Small as it is, the thyroid gland is extremely important as it controls the growth and metabolism of just about every part of your body.
The functioning of the thyroid gland, in turn, is related to another of your glands, the pituitary, located in the middle of your head. This tiny gland releases a thyroid-stimulating hormone (TSH) that signals the thyroid to release thyroid hormone.
Sometimes, however, when TSH levels increase the thyroid can’t release more thyroid hormone in response, creating a condition known as primary hypothyroidism.
Symptoms of hypothyroidism
According to the American Thyroid Association, roughly 5% of Americans suffer from an underactive thyroid, making it the most prevalent immune disease in North American.

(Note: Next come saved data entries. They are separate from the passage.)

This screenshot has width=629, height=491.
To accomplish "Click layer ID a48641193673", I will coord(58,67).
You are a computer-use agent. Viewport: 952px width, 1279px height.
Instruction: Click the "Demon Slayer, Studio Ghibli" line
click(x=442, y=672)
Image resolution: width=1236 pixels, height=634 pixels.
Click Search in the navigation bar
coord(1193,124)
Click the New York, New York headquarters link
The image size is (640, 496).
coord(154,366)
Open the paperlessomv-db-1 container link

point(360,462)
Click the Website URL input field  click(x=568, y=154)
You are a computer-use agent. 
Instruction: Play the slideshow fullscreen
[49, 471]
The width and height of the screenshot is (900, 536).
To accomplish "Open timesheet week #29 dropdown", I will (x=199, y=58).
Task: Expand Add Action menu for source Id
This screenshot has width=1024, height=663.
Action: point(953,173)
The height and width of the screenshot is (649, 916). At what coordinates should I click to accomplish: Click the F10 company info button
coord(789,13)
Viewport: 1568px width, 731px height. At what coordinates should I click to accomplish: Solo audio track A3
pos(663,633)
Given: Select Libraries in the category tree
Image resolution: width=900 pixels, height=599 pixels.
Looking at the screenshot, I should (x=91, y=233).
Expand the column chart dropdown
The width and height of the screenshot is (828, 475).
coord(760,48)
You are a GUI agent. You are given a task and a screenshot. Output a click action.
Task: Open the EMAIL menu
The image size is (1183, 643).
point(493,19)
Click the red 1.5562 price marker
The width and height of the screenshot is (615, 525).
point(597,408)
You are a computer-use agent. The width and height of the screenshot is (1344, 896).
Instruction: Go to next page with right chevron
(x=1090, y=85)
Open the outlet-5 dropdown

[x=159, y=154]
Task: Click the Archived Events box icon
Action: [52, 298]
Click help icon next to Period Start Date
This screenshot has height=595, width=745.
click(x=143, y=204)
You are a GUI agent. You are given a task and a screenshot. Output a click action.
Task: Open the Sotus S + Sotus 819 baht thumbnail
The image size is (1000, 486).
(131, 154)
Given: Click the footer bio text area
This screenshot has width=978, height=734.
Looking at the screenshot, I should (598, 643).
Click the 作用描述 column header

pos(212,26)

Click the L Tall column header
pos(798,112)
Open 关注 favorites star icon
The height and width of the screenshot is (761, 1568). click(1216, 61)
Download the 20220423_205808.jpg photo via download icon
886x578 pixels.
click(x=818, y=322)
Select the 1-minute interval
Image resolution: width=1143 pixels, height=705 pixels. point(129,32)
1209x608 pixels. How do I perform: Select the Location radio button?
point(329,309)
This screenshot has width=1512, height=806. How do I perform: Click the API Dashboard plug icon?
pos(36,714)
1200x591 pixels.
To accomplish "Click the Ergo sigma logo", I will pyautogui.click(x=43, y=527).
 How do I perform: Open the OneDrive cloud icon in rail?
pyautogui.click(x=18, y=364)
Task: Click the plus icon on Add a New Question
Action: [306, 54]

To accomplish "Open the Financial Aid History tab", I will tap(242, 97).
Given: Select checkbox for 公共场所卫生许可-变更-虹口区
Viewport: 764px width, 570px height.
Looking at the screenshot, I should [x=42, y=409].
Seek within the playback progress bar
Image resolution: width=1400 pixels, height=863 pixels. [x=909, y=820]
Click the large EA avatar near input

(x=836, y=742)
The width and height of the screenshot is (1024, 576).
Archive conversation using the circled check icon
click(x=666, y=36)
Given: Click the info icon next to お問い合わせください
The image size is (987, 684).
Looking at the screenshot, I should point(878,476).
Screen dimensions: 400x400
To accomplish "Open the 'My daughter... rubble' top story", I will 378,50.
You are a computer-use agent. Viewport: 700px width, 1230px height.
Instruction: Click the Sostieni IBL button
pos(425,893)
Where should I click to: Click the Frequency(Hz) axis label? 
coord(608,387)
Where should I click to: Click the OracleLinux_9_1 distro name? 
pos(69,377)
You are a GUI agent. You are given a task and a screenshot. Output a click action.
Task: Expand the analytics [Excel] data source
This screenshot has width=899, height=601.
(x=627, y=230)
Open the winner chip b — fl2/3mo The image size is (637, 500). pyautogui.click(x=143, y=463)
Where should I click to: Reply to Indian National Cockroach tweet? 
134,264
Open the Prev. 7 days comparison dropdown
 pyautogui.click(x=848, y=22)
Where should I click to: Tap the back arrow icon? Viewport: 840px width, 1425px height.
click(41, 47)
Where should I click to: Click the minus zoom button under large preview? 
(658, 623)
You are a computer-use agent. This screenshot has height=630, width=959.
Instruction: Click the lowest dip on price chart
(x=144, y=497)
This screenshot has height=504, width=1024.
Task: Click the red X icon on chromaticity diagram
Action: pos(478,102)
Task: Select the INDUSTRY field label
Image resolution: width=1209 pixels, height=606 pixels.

Hypothyroidism can cause a variety of symptoms. Some of the more common of these include weight gain, fatigue, feeling cold, weakness and aches in muscles and joints, hair loss, depression, trouble concentrating or remembering, digestive upset and irregular and heavy menstrual bleeding.
Dry and itchy skin
This is another very common symptom of hypothyroidism. Skin cells have rapid turnover, and when the thyroid isn’t working properly, they aren’t getting growth signals from the thyroid hormone, meaning it takes longer for skin cells to grow. That, in turn, means that dead skins takes longer to shed, leading to dry flaky skin, often on your feet.
If these skin changes cannot be blamed on allergies, they’re likely due to a thyroid problem.
The good news in all this is that hypothyroidism is generally treatable with inexpensive medications.